I Never Thought I’d Say This But…

I like editing.

I used to hate it.  Despise it.  Curse it.

Now, it’s a challenge to me.  To make my writing better.  To find the awkward wordings and sentences.  To tighten up my story.  To eliminate repetition.  To make my story the best it can possibly be in hopes of landing an agent and getting published.

What Keeps Me Going...
What Keeps Me Going…

I’ve set an unofficial deadline for myself of June 1st to finish this novel and begin querying. It’s finished. But I’m not sure if I’ll be done editing it by then.

But it’ll be close.  Very, very close.

Oops!  Shouldn’t use the word ‘very’ now should I?

Nothing About This is Easy….

Have I said this before?  It seems like I say this all the time.

I am editing….again….and it’s driving me up the wall.  I keep changing stuff, hopefully making it better, but it’s such a slow process.  I hate it.  And I don’t use hate lightly.

Nothing about this is easy.  Nothing about this is fun.  Nothing about this is uplifting, inspiring, or even tolerable.

I keep praying I get this thing published mainly for one reason: so I can hire someone to edit my future work henceforth.

It’s boring.  I know this stuff like the back of my hand.  It’s mind-numbing.  It’s outright awful.

This will be my last time.  I just can’t take it anymore!  I am just praying for the fortitude to finish this round and quickly.

I thought (for some stupid reason), This’ll be easy.  Just one more quick read-through before querying.  It’ll only take a couple of days. Wrong again.

I should have known better.  It’s not quick.  I guess I just tell myself this so I’ll do it.  Because once I start it gets done.

But only from God’s will, not mine.  I would have given up long ago.

It’s Great to Be Writing BUT…

I’ve spent the last few days concentrating on editing my novel.  Today was especially good because I finished reviewing the whole text again for the sixth or seventh time.

But, now I’m finding my excitement waning as I know the hard part is still ahead.

I got a critique back on my previous novel, basically ripping me for numerous things including character characterization contradictions, passive tense, telling not showing, and much more.

So, now I have to review my novel with these things in mind, looking for each specific problem–one at a time.  Which is fine but I’d rather be writing instead of editing.  This is where the real tediousness begins…

But I’m determined not to rush this one and make it as good as I can.

So, I’m going to have to take my list of edits from the top and work my way down (cringing the whole way).
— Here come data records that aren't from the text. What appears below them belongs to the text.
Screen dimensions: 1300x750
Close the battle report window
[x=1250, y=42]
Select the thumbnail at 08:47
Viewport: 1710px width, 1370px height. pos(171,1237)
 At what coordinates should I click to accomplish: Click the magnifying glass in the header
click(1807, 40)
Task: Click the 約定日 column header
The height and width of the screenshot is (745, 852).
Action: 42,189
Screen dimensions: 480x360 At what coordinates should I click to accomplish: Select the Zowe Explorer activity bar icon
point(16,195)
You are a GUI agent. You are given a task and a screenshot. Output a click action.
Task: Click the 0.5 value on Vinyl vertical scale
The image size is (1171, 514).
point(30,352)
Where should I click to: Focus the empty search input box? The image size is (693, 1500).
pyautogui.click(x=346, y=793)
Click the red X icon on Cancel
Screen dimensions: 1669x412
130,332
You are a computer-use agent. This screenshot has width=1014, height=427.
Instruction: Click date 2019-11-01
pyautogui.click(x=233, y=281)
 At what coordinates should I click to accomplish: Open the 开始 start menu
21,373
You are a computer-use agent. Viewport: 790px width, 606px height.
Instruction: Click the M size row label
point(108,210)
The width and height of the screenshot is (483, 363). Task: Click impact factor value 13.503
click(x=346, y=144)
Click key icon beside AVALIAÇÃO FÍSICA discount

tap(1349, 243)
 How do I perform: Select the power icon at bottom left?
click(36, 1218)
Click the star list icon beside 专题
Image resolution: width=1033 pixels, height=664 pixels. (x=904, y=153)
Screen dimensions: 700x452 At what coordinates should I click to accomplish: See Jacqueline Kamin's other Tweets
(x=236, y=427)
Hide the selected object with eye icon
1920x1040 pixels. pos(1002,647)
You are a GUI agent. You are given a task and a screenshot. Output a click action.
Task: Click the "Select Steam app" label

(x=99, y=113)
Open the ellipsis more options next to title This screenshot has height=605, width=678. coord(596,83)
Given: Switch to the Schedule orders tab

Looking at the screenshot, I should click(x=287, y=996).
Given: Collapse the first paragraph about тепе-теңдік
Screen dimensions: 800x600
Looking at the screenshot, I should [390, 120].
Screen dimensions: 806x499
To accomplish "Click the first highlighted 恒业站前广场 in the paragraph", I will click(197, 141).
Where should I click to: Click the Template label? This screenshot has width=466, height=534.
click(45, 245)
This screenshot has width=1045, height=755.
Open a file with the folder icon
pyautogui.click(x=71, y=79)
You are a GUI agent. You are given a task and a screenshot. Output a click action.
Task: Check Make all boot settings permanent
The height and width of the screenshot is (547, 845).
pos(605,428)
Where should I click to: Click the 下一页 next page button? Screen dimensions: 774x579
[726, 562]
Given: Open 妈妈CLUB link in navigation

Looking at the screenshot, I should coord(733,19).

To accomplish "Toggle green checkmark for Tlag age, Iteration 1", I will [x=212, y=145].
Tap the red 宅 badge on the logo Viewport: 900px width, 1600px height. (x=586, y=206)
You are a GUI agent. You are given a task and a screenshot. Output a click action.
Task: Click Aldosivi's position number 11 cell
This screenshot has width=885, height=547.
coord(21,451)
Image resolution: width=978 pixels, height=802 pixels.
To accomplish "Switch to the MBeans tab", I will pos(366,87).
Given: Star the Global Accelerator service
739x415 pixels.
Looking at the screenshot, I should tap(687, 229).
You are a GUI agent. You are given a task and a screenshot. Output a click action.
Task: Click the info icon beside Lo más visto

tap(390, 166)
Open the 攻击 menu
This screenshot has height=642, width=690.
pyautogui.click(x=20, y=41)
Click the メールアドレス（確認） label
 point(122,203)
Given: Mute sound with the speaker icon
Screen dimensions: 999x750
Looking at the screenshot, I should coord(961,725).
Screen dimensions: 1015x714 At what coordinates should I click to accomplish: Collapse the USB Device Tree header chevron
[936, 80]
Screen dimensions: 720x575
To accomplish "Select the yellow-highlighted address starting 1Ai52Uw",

But until I am Stephenie Meyers and can pay someone to do this for me this is what will get me an agent and a publishing deal.

So as much as I hate it, I’m gonna suck it up and get to work.  What are my other options?  This is my passion, my purpose.  No one said it would be easy.

Finally–A Writing Related Post

I’m feeling immensely unsatisfied right now; down on everything–BSF, my family, my Bunko group, unanswered questions and uncertainties in terms of moving, my husband’s job, and schooling.

So, I started writing again.

I began re-reading for the umpteenth time the draft of my latest YA novel and am working on that.  I think it’s my best work yet but I always think that.  I’m sure others will think it utter crap.

Bored at editing (many of you know I HATE editing), I began to surf the internet.  Curious as to what genre my novel falls into, I began researching science fiction, fantasy, and the like.  I decided to see what Twilight is classified as since it’s just about everything and has a lot of my same elements.  It’s considered all over the board:  YA, romance, fantasy, etc.

Then I visited Stephenie Meyer’s website and found this nugget:  “With writing, the way you feel changes everything.”

She is speaking in regards to Midnight Sun being leaked on the internet.

But I couldn’t agree more.  I write when I feel like it.  I don’t write when I don’t feel like it.  It definitely takes a certain mindset you have to be in.  It’s not like a job with your hands or repetitive.  It involves emotion–and for me, a lot of it since I throw myself into it tooth and nail.  When I’m down, my characters are down. When I’m up, so are they.

I’m resolved to get this project wrapped up in the next couple of weeks.  I’m dying to begin the query process and see if this thing is any good or not or if it will be relegated to just another file on my computer as I move on to my next project.  But, I’m taking my time this time, making this as good as I can and then see where it takes me.  I’m itching to get started on my next project but I know this one is not finished.  I don’t like to multi-task; I have to bring my characters to fruition and then move on to something else.

Excitement Regained

I spent a lot of yesterday editing my book and am quite enjoying it for once.  I am finding my mistakes are a lot more prevalent to my eye and I feel with each stroke of my keyboard it is only getting better.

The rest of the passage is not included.